As children become more familiar with the idea of inventing sessions they will start to draw more and more on what they already know and have experienced.  Our role as teachers is to support children to tell in detail using the language that is appropriate to that type of text.


Thriller Whizz Cool

July 19, 2009

I am constantly amazed at the tools that are on the web and the fact that there are so many people out there willing to share them.  I found Thriller Whizz on Mark Warner’s wonderful site that includes Ideas to Inspire.  This one was on  Inspire Writing.

Thriller Whizz is designed to generate titles for thriller novels.  However, there are other uses that it can be put to.  To work the generator drag the words that you want onto the lines and press whizz.   A discussion about word classes would be interesting.  Are they all nouns?  What about when used individually and in combination?
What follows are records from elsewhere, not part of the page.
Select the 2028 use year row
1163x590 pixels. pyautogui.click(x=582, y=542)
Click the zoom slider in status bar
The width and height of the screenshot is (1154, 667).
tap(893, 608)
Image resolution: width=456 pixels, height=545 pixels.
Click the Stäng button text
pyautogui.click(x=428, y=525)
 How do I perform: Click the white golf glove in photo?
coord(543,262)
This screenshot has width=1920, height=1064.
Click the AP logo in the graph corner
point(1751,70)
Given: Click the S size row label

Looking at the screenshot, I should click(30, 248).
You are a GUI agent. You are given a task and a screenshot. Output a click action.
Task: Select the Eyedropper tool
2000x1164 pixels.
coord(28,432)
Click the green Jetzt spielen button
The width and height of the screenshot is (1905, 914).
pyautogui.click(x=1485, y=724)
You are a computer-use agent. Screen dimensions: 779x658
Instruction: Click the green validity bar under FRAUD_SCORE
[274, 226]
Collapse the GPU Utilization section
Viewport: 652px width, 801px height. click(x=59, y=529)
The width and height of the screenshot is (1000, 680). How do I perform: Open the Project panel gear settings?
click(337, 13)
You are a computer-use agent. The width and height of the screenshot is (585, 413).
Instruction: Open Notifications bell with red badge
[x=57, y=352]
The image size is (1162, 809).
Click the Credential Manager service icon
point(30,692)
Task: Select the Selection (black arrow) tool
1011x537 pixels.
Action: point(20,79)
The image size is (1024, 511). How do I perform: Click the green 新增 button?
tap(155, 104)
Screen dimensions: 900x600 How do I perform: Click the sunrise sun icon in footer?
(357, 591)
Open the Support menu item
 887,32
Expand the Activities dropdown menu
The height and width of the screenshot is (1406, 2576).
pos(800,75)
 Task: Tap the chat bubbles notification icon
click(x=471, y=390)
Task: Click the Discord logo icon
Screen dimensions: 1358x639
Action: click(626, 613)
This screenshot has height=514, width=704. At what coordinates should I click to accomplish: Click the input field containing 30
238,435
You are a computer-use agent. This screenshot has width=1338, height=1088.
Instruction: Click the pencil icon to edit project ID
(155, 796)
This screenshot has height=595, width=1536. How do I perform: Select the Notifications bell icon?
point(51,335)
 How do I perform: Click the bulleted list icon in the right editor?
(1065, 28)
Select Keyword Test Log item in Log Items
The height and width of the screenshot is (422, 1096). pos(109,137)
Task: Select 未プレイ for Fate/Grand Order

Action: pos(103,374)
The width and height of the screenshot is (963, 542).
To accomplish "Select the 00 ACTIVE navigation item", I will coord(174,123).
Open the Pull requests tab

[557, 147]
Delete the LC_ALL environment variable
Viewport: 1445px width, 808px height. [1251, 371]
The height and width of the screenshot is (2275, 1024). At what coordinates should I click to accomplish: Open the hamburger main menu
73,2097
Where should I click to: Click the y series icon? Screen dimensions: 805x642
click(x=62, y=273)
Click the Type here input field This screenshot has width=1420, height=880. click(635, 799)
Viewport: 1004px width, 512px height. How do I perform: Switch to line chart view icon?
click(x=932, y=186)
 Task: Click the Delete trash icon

If you are familiar with the Talk for Writing activity usual words in unusual combinations (watch the video) then you will find that this little programme can be used in the same way.  For instance I used just word A and word B and generated some great phrases: thunderbolt shuffle, humbug detector, stolen epidemic, chocolate dimension (I live in that one!).  Press the reset button and choose a different order.  Word B followed by word A gave duplicity charabanc and constellation spider.  So much to discuss in terms of meaning for these words individually and when combined.

Click reset again and this time try 3 words.  AAB gave me midnight American forbidding and quiet gorgon phenomonen.  With 3 words you sometimes have to make changes to  make sense but that is OK.  If you want to keep some of the words click on them and then press whizz again.

There are so many combinations to try.  This is a fantastic tool to support children in identifying unusual combinations of words that have a sense.  What’s the best combination that you come up with?

If only I knew how to use Flash, I would make one of these that allowed teachers and children to put in their own words and whizz them.  Maybe a little summer holiday task?


Writer Talk

June 24, 2009

As part of our talk for writing initiative, we have been thinking about writer talk recently.  This is where we consider the emotion or response that the writer triggers in us and then how they did it.

One of the things that we all know is that writers read.  Stephen King in On Writing, a memoir of the craft says

Reading is the creative center of a writer’s life. p142

I have been enjoying Waterstone’s Writer’s choice over the last few months.  This is a display of 40 books that authors have found to be important to them for a variety of reasons.  I particularly like the little cover which they write for each book.

What a great idea this would be for children to do.  They could compile a list of 5 or 10 books that are really important to them and their writing and pen a little cover explaining why.  This would make a great display in a classroom or library.

Kate mosse is the current author and I have selected several of her choices for holiday reading.